» **WHAT TO WORK ON**:
The data must be given again in full, with no line altered.

──────── RECORD EXCERPTS ────────

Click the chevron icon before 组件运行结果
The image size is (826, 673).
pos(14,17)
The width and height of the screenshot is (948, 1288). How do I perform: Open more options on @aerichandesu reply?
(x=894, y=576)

────────

» **EXERCISE SOLUTION**:
Click the chevron icon before 组件运行结果
The image size is (826, 673).
pos(14,17)
The width and height of the screenshot is (948, 1288). How do I perform: Open more options on @aerichandesu reply?
(x=894, y=576)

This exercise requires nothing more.